====== Data ======
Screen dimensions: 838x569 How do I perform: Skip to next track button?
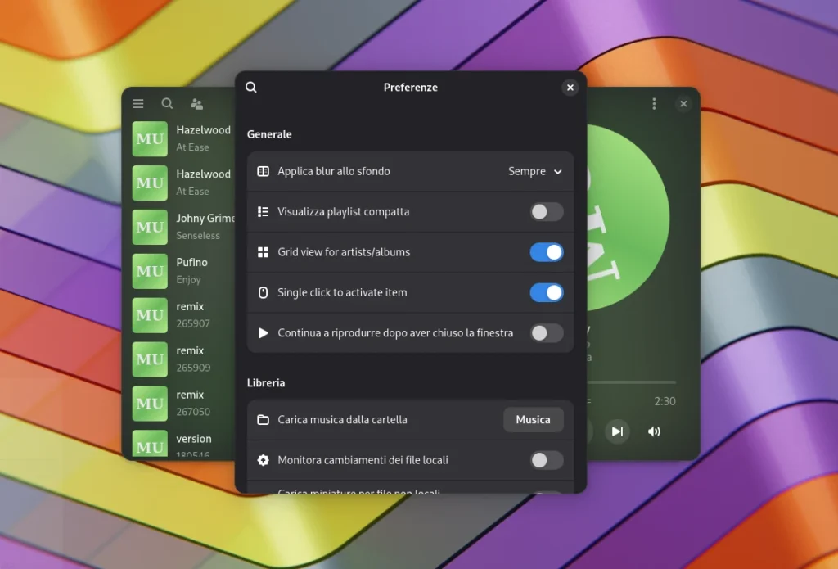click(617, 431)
======
====== Data ======
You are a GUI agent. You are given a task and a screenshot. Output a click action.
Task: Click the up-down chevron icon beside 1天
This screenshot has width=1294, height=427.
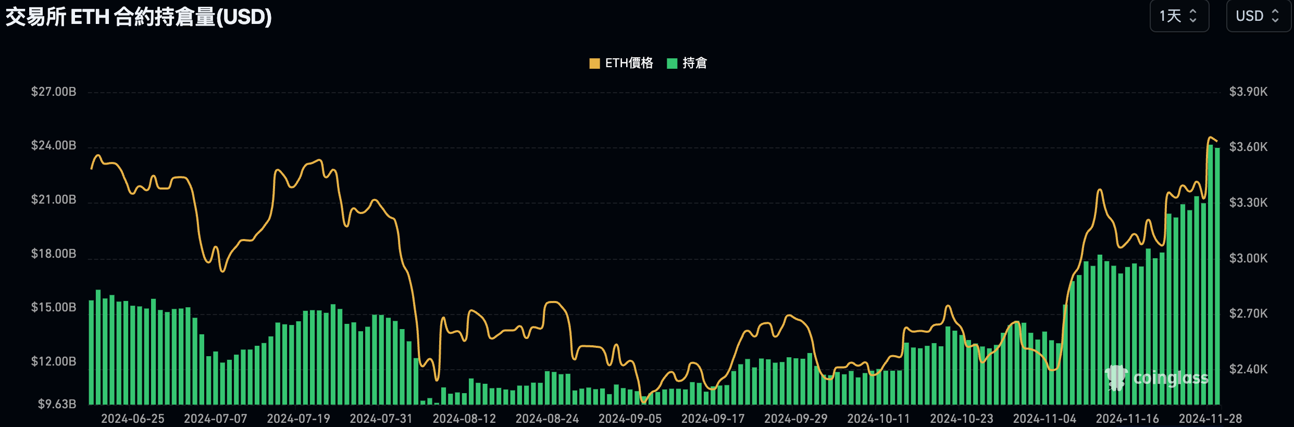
======
_What you are asked to do_: For the word "screenshot", show every line of the entries that holds it.

_Exercise response_:
You are a GUI agent. You are given a task and a screenshot. Output a click action.
This screenshot has width=1294, height=427.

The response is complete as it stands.